Africa’s fintech sector continued to show resilience in the first half of 2025, attracting big-ticket deals despite tighter global funding conditions.
From mobile money giants to API-powered payment innovators, the continent’s top fintech players pulled in hundreds of millions of dollars to expand operations, diversify products, and drive financial inclusion.
According to data compiled by Nairametrics Research, 80 African fintech startups raised over $661 million between January and June 2025.
Ten of these did not disclose the amounts raised.
The top 10 fintech fundraisers alone accounted for more than $470 million, up from $431 million in the same period last year.

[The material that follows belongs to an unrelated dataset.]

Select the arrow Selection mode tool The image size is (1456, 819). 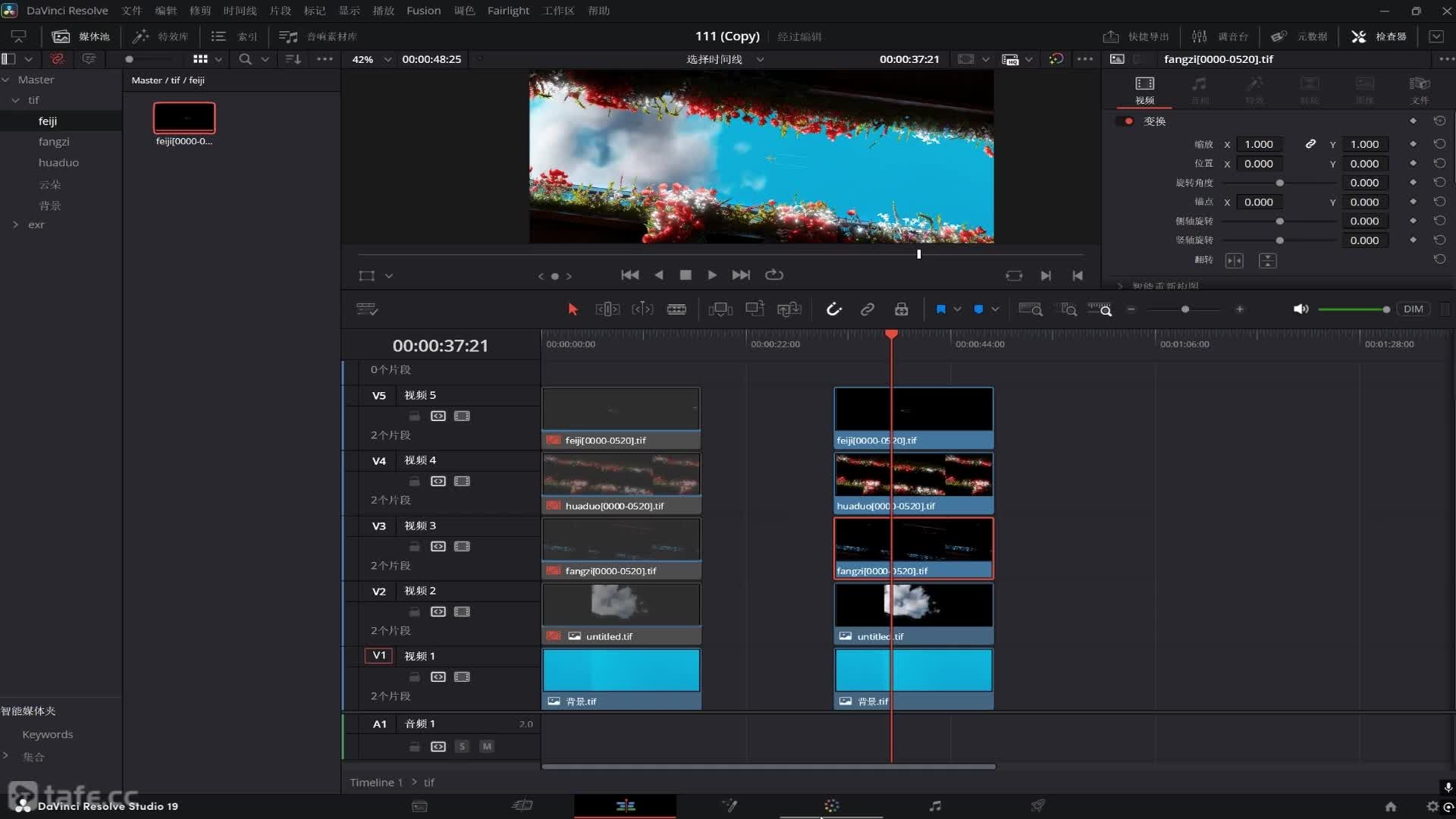(573, 309)
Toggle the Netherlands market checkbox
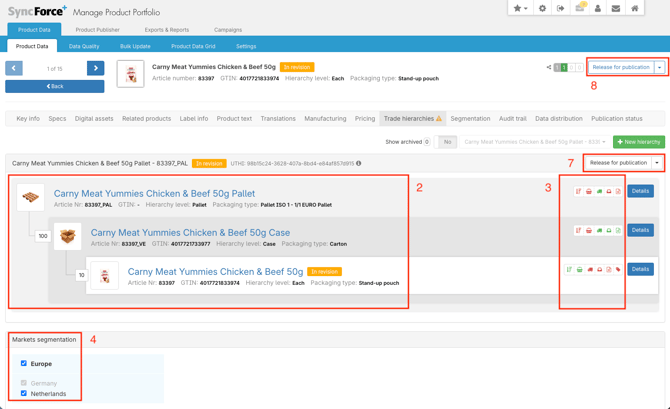 [24, 394]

Senegal, Egypt, South Africa, Nigeria, and Ghana dominated the leaderboard, while the “Big Four” of Kenya, Nigeria, Egypt, and South Africa maintained their multi-year grip on the continent’s fintech capital flows, jointly securing 69.19% of total funding.

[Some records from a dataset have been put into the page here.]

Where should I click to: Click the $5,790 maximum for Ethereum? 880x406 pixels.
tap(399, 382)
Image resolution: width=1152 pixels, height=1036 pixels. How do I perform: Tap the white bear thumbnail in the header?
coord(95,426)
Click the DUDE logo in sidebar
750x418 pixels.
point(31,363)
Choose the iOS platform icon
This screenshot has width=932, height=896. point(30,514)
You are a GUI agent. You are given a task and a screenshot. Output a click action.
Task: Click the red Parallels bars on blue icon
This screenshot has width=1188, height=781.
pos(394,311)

West Africa emerged as the top-performing region, pulling in $298.5 million (45.1% of total fintech funding). This was driven largely by Senegal’s record-breaking $137 million debt deal and Nigeria’s $112 million haul—more than double its H1 2024 figure.

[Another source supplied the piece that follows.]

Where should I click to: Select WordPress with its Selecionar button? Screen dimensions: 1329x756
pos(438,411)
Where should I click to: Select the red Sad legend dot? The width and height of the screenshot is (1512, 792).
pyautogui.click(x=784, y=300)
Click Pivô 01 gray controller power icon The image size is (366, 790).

North Africa followed with $230.8 million, anchored by Egypt’s $223 million total. Southern Africa, driven entirely by South Africa, secured $98.8 million, while East Africa brought in $23.8 million, with Kenya contributing the lion’s share at $23.3 million.
Top 10 Fintech startup fundraisers as of H1 2025
Egypt’s Khazna kicked off February with a $16 million Pre-Series B raise, bringing its total funding to over $63 million. Backed by Quona Capital, Speedinvest, Aljazira Capital, Anb Capital, Disruptech Ventures, ICU Ventures, Khwarizmi Ventures, and SANAD Fund for MSME, the fintech plans to use the cash to scale domestically and enter Saudi Arabia.
Launched in 2020 as an earned wage access platform, Khazna has evolved into a multi-product super app serving Egypt’s underbanked. With over 500,000 active users, break-even profitability, and a strong payroll lending base, the startup is now eyeing regional dominance in inclusive finance.